New Bill Peace-Related Response – ‘Who would want a child like that?’

August 6, 2012 | posted by Stephen Drake

There’s an interesting new response to Bill Peace’s essay in the Hastings Center Report in which Bill described a very disturbing late-night visit by a physician while Bill was hospitalized for care and complications relating to a stage IV skin breakdown.  An excerpt has been posted as a comment on Bill’s response to invited reactions to his essay.

The new response is from Keith Barrington who blogs at Neonatal Research.

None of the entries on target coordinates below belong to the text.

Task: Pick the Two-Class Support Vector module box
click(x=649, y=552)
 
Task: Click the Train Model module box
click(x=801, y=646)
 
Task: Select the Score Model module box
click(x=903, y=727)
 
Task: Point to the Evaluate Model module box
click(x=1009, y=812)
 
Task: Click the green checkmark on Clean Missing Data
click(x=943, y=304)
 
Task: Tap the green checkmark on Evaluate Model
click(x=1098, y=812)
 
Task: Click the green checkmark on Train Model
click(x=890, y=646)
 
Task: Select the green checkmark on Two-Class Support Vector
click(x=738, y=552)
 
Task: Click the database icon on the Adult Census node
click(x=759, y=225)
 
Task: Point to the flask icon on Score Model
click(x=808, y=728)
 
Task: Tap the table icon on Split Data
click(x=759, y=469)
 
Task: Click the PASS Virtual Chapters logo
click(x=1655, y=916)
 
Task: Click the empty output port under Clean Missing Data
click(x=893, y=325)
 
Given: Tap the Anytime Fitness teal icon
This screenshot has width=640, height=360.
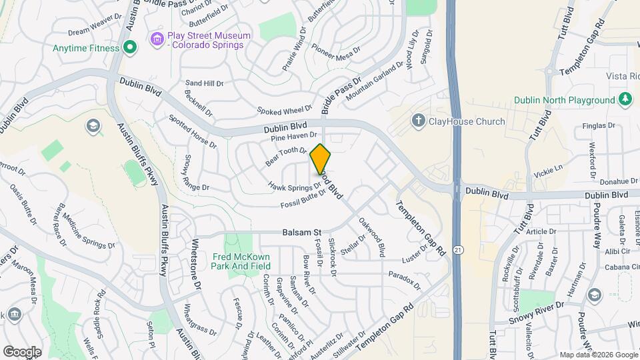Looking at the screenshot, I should [x=131, y=48].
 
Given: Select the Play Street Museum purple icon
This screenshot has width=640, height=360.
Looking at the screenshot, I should [x=157, y=39].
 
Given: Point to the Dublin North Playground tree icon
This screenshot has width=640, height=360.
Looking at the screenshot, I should [x=625, y=100].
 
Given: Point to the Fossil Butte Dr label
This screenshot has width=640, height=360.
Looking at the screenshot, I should [x=303, y=198].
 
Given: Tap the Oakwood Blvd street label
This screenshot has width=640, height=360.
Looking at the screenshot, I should [x=372, y=237].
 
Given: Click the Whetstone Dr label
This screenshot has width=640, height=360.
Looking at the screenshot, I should [x=197, y=263].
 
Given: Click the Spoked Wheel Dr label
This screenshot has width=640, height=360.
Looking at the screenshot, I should [x=285, y=109].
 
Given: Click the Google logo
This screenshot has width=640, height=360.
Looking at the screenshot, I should [x=22, y=351].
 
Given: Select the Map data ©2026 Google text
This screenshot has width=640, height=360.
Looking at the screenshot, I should [x=598, y=355].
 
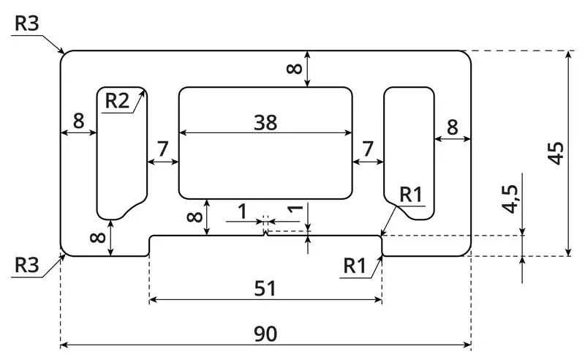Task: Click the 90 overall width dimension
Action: click(x=265, y=334)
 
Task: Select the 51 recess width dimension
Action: click(x=265, y=289)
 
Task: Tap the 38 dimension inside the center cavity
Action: click(x=265, y=123)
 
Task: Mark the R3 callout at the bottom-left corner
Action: click(x=26, y=265)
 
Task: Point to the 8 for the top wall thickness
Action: click(x=294, y=69)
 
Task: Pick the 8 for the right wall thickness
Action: click(x=452, y=127)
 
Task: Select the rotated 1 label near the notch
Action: click(x=295, y=209)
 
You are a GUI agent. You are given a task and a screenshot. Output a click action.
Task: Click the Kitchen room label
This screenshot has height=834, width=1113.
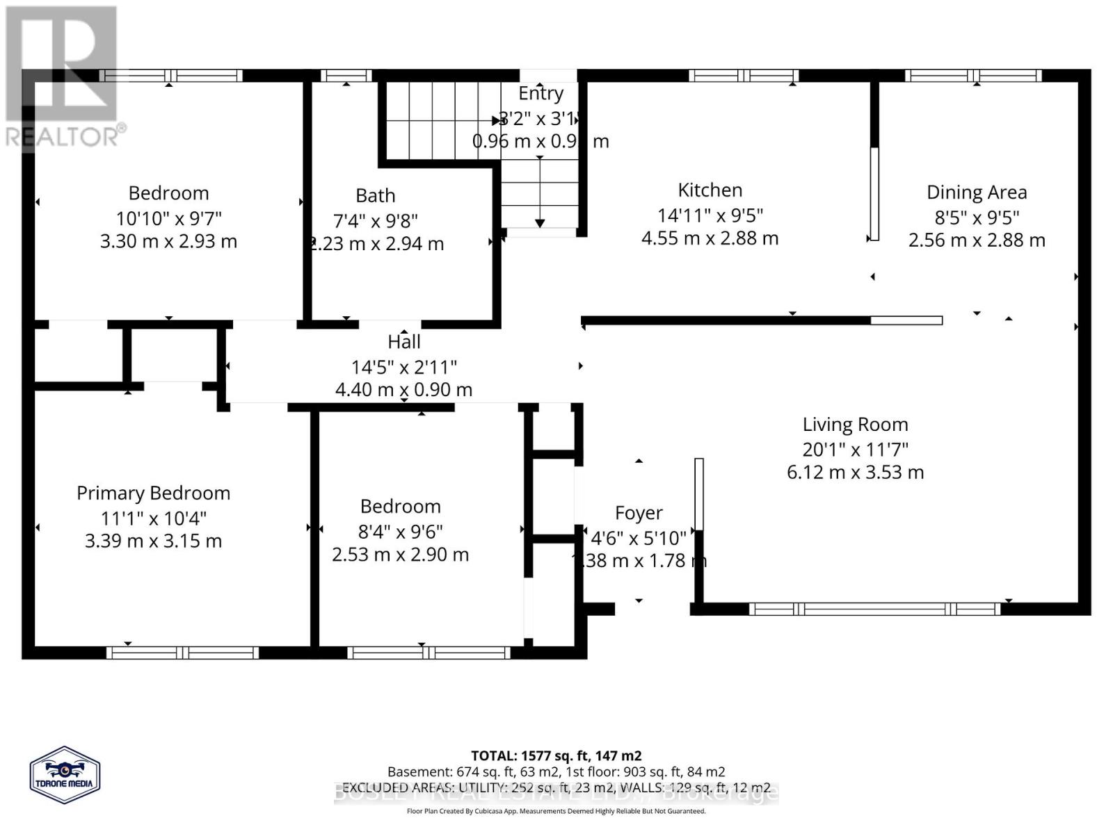click(x=710, y=190)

After describing Bill Peace’s essay, he continues with a disturbing (to me, anyway) admission.  From the post ‘A life worth living? Who would want a child like that?‘:

But in Pediatrics and Neonatology we make that assumption all the time. We assume that having a developmental delay as a result of an intracranial hemorrhage is worse than being dead, so withdrawing active care is justifiable. Even when we acknowledge that our predictions are very imperfect, and that many infants with very similar findings might have little impairment, we still offer limitation of care to parents with the goal that the infant will not survive.

This was stunning to me.

Back in 2005, I was invited to submit a Perspectives piece in the Hastings Center Report about the Netherlands and the country’s apparent readiness to embrace infancticide.  We don’t have a copy of the article up yet on the newly-revamped site, but I hope we’ll get that rectified in the next couple of weeks.  The only reason that I bring it up is that I used information from a Canadian study published in 2001 in the essay:

The sentiment for facilitating the deaths of infants with disabilities is evident in numerous research studies. For example, in 2001, Streiner and colleagues published a study in Pediatrics comparing the attitudes of parents and health care professionals in “quality of life” assessments of premature infants. The study found that neonatologists and neonatal nurses were both more pessimistic about pediatric outcomes, and also more likely to judge death to be the best outcome, than were the parents or siblings of the same children. This study, conducted in Canada, is consistent with earlier U.S. studies that have demonstrated a bias on the part of medical professionals in devaluing the lives of infants with severe disabilities. No one should mistake this bias for anything other than what it is ­ an over-valuation of physical and mental norms, which is bigotry.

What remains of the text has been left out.